**What is required:** Take the entries below and reproduce them word for word.

=== Study material ===

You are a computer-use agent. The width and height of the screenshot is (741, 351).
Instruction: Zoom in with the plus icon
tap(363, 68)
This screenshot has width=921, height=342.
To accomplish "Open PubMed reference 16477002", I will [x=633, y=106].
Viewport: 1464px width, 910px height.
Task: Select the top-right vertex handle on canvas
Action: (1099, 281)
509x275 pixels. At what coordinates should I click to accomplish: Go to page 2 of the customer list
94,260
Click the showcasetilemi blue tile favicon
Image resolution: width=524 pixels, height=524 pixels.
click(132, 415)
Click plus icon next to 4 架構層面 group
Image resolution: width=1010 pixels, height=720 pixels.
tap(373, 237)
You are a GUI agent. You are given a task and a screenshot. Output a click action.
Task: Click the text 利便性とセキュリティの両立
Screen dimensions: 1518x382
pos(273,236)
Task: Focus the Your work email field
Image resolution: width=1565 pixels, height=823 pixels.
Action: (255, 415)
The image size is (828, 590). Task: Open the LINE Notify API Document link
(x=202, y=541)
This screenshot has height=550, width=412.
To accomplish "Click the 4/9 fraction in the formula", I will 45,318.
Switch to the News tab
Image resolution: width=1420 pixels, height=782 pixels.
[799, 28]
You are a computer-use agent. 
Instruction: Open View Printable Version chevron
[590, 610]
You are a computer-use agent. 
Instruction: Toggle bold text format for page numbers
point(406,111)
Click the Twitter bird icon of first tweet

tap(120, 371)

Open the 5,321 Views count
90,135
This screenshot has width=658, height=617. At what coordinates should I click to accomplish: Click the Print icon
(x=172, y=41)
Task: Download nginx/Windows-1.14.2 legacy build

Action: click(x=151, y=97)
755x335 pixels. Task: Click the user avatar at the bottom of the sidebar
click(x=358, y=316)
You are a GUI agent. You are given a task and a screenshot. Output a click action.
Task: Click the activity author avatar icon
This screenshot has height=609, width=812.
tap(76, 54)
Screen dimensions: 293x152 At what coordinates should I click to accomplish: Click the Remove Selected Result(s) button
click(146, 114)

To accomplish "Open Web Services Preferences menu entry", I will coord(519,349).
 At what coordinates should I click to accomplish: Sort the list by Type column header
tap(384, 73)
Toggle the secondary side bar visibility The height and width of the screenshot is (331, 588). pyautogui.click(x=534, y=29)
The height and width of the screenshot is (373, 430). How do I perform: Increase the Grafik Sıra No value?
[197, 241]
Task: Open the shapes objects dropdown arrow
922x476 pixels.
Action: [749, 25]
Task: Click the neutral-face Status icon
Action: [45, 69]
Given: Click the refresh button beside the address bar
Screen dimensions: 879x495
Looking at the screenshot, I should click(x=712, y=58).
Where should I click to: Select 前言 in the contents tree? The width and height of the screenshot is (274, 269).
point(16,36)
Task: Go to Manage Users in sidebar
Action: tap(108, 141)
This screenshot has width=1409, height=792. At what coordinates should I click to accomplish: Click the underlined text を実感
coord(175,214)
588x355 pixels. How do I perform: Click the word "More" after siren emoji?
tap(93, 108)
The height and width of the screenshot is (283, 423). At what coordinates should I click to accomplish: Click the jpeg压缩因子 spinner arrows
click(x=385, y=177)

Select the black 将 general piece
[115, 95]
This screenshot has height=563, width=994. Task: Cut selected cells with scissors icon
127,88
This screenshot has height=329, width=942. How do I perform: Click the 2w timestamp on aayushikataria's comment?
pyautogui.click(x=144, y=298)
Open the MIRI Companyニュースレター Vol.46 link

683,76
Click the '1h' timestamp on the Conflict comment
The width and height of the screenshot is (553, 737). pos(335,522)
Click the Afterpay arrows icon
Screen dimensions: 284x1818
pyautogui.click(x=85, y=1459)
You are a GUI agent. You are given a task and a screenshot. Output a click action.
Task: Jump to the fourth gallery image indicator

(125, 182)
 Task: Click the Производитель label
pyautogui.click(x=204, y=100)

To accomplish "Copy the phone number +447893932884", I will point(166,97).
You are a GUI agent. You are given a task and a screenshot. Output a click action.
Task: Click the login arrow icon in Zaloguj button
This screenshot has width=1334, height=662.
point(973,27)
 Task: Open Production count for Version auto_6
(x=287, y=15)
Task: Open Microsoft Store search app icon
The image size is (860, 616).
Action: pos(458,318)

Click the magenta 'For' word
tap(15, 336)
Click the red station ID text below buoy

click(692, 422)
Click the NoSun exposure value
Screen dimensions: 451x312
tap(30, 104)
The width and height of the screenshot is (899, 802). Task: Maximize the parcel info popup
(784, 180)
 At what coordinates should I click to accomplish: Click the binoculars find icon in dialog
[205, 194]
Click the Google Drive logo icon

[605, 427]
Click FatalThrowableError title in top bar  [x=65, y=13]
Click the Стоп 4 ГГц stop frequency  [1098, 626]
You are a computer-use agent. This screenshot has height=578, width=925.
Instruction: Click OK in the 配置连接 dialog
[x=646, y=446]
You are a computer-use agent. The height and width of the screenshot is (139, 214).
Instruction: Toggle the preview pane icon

===

**Completed task:**
You are a computer-use agent. The width and height of the screenshot is (741, 351).
Instruction: Zoom in with the plus icon
tap(363, 68)
This screenshot has width=921, height=342.
To accomplish "Open PubMed reference 16477002", I will [x=633, y=106].
Viewport: 1464px width, 910px height.
Task: Select the top-right vertex handle on canvas
Action: (1099, 281)
509x275 pixels. At what coordinates should I click to accomplish: Go to page 2 of the customer list
94,260
Click the showcasetilemi blue tile favicon
Image resolution: width=524 pixels, height=524 pixels.
click(132, 415)
Click plus icon next to 4 架構層面 group
Image resolution: width=1010 pixels, height=720 pixels.
tap(373, 237)
You are a GUI agent. You are given a task and a screenshot. Output a click action.
Task: Click the text 利便性とセキュリティの両立
Screen dimensions: 1518x382
pos(273,236)
Task: Focus the Your work email field
Image resolution: width=1565 pixels, height=823 pixels.
Action: (255, 415)
The image size is (828, 590). Task: Open the LINE Notify API Document link
(x=202, y=541)
This screenshot has height=550, width=412.
To accomplish "Click the 4/9 fraction in the formula", I will 45,318.
Switch to the News tab
Image resolution: width=1420 pixels, height=782 pixels.
[799, 28]
You are a computer-use agent. 
Instruction: Open View Printable Version chevron
[590, 610]
You are a computer-use agent. 
Instruction: Toggle bold text format for page numbers
point(406,111)
Click the Twitter bird icon of first tweet

tap(120, 371)

Open the 5,321 Views count
90,135
This screenshot has width=658, height=617. At what coordinates should I click to accomplish: Click the Print icon
(x=172, y=41)
Task: Download nginx/Windows-1.14.2 legacy build

Action: click(x=151, y=97)
755x335 pixels. Task: Click the user avatar at the bottom of the sidebar
click(x=358, y=316)
You are a GUI agent. You are given a task and a screenshot. Output a click action.
Task: Click the activity author avatar icon
This screenshot has height=609, width=812.
tap(76, 54)
Screen dimensions: 293x152 At what coordinates should I click to accomplish: Click the Remove Selected Result(s) button
click(146, 114)

To accomplish "Open Web Services Preferences menu entry", I will coord(519,349).
 At what coordinates should I click to accomplish: Sort the list by Type column header
tap(384, 73)
Toggle the secondary side bar visibility The height and width of the screenshot is (331, 588). pyautogui.click(x=534, y=29)
The height and width of the screenshot is (373, 430). How do I perform: Increase the Grafik Sıra No value?
[197, 241]
Task: Open the shapes objects dropdown arrow
922x476 pixels.
Action: [749, 25]
Task: Click the neutral-face Status icon
Action: [45, 69]
Given: Click the refresh button beside the address bar
Screen dimensions: 879x495
Looking at the screenshot, I should click(x=712, y=58).
Where should I click to: Select 前言 in the contents tree? The width and height of the screenshot is (274, 269).
point(16,36)
Task: Go to Manage Users in sidebar
Action: tap(108, 141)
This screenshot has width=1409, height=792. At what coordinates should I click to accomplish: Click the underlined text を実感
coord(175,214)
588x355 pixels. How do I perform: Click the word "More" after siren emoji?
tap(93, 108)
The height and width of the screenshot is (283, 423). At what coordinates should I click to accomplish: Click the jpeg压缩因子 spinner arrows
click(x=385, y=177)

Select the black 将 general piece
[115, 95]
This screenshot has height=563, width=994. Task: Cut selected cells with scissors icon
127,88
This screenshot has height=329, width=942. How do I perform: Click the 2w timestamp on aayushikataria's comment?
pyautogui.click(x=144, y=298)
Open the MIRI Companyニュースレター Vol.46 link

683,76
Click the '1h' timestamp on the Conflict comment
The width and height of the screenshot is (553, 737). pos(335,522)
Click the Afterpay arrows icon
Screen dimensions: 284x1818
pyautogui.click(x=85, y=1459)
You are a GUI agent. You are given a task and a screenshot. Output a click action.
Task: Jump to the fourth gallery image indicator

(125, 182)
 Task: Click the Производитель label
pyautogui.click(x=204, y=100)

To accomplish "Copy the phone number +447893932884", I will point(166,97).
You are a GUI agent. You are given a task and a screenshot. Output a click action.
Task: Click the login arrow icon in Zaloguj button
This screenshot has width=1334, height=662.
point(973,27)
 Task: Open Production count for Version auto_6
(x=287, y=15)
Task: Open Microsoft Store search app icon
The image size is (860, 616).
Action: pos(458,318)

Click the magenta 'For' word
tap(15, 336)
Click the red station ID text below buoy

click(692, 422)
Click the NoSun exposure value
Screen dimensions: 451x312
tap(30, 104)
The width and height of the screenshot is (899, 802). Task: Maximize the parcel info popup
(784, 180)
 At what coordinates should I click to accomplish: Click the binoculars find icon in dialog
[205, 194]
Click the Google Drive logo icon

[605, 427]
Click FatalThrowableError title in top bar  [x=65, y=13]
Click the Стоп 4 ГГц stop frequency  [1098, 626]
You are a computer-use agent. This screenshot has height=578, width=925.
Instruction: Click OK in the 配置连接 dialog
[x=646, y=446]
You are a computer-use agent. The height and width of the screenshot is (139, 214).
Instruction: Toggle the preview pane icon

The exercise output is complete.